Malgré la gêne qu'il ressentait dès qu'on amener le sujet des amours, la phrase de sa mère eut au moins le mérite de le faire rire.
« Je vais te laisser mon Poussin. Tu dois être occupé.
– Non, ne t'inquiète pas. Je suis sur le chemin pour rejoindre mes colocataires à la plage.
– Ah les bains de minuit. Profite bien mais ne fais pas de bêtises ! On t'appellera demain. Je t'aime. Protège-toi ! »
Sa mère raccrocha rapidement. Mais au lieu de s'en sentir encore plus gêné, Matthew éclata de rire. Sa mère ne changeait et cela lui faisait du bien. Lorsqu'il avait commencé sa première année d'Undergraduate, elle l'avait souvent appelé pour lui dire de faire attention et de se protéger, ce qu'elle avait bien vite cessé en comprenant que son fils ne s'intéressait qu'aux études.
Mais après tout, elle avait raison. Il ne devait plus se priver. Théo, Klaus et Léo étaient désormais ses amis.
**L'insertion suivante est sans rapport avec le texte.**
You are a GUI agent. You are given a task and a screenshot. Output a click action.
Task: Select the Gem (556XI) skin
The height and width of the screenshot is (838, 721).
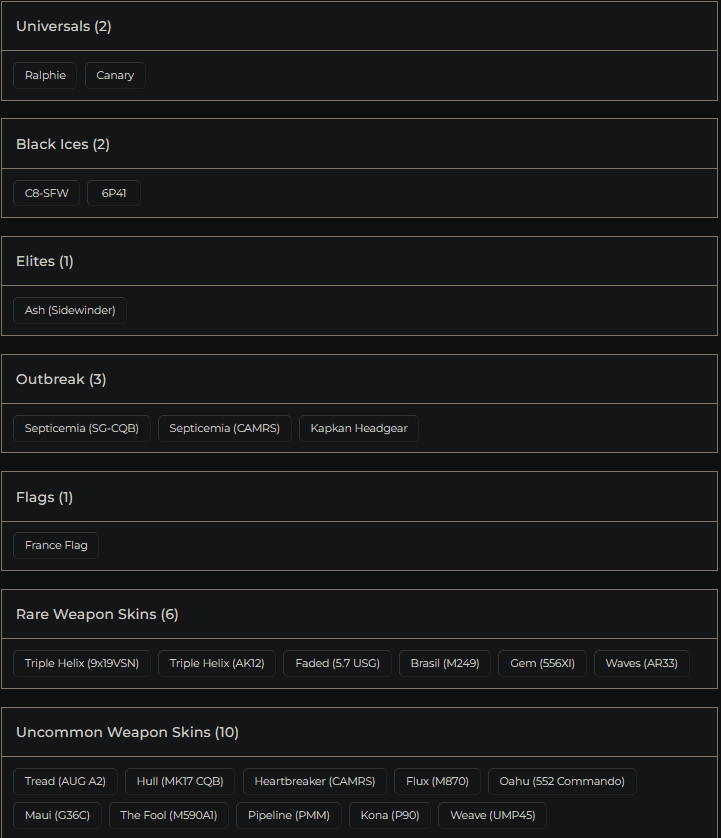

Enfin, il le voyait réellement comme cela désormais et il se rendait compte que cette simple constatation allégeait déjà énormément son cœur. Peut-être que désormais il s'autoriserait aussi à ressentir d'autres choses, rencontrer de nouvelles personnes, se sentir attirer par l'une d'entre elle, vivre quelque chose de nouveaux et d'enivrant.
Oui, c'était plutôt un bon programme.
Il arriva à la plage à minuit passé mais ne vit personne. Paniquant, il sortit son téléphone pour vérifier l'heure à laquelle il avait reçu le message. 22h40. Avec un peu de chance, il ne les avait pas loupés et ne parvenait pas à les voir à cause de l'obscurité. Peut-être aurait-il dû retourner en vitesse à l'auberge pour vérifier qu'ils n'y étaient pas. Devait-il les appeler ? En même temps il n'allait pas poireauter ici toute la nuit. Mais les appeler à voix haute ou sur le téléphone ? Dans les deux cas, combien de chances avait-il que les autres l'entendent ? Et pourtant, combien de chances avait-il de recevoir son maillot de bain sur la tête et de voir Léo passer à côté de lui, uniquement vêtu d'un short de bain noir contrastant avec sa peau claire. Matthew se sentit cucul pendant quelques secondes, digne d'une princesse Disney, mais il ne pouvait le nier. La lueur de la lune se reflétant sur la peau blanche de Léo le rendait encore plus mystérieux, plus impressionnant et surtout ... Klaus avait raison, beaucoup trop canon.